Stocks and bonds have been moving in opposite directions for so long now that an entire generation of traders, those whose first experience of a bear market was in 2000, has no idea the two asset classes were formerly fellow travellers.
The positive correlation between stock prices and bond prices existed pretty much until the mid-to-late 1990s. The reason was based on mathematics. Interest rates, usually a long-term rate, are used to determine what the future cashflows (dividends) of a company are worth today, otherwise known as their present value. When interest rates go up, a dollar today becomes relatively more valuable than a dollar received tomorrow, so the value of the future cashflows, and what an investor is willing to pay for them, goes down.

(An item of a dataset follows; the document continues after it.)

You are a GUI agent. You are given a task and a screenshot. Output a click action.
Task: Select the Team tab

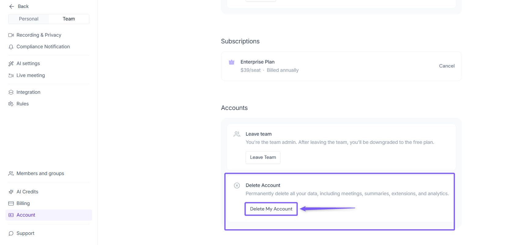[69, 19]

The bull market from 1982 to the mid-1990s 'can be fully explained by the changes in interest rates and earnings,' says Paul McCrae Montgomery, a market analyst who publishes Universal Economics. 'After 1994, stocks slipped their moorings and rose exponentially, unrelated to earnings or interest rates.'
After three years of a bear market, much of the out-of-whack pricing in the equity market has been corrected, says Montgomery. The yield on stock earnings is more in line with the yield on treasuries.
Specifically, at 3.9% the yield on the 10-year treasury is 1.2 times the 3.2% earnings yield (the inverse of the P/E ratio) on the Standard & Poor's 500 companies, according to Tim Hayes, chief equity strategist at Ned Davis Research in Nokomis, Florida. That is close to the historical average of 1.4 since 1981.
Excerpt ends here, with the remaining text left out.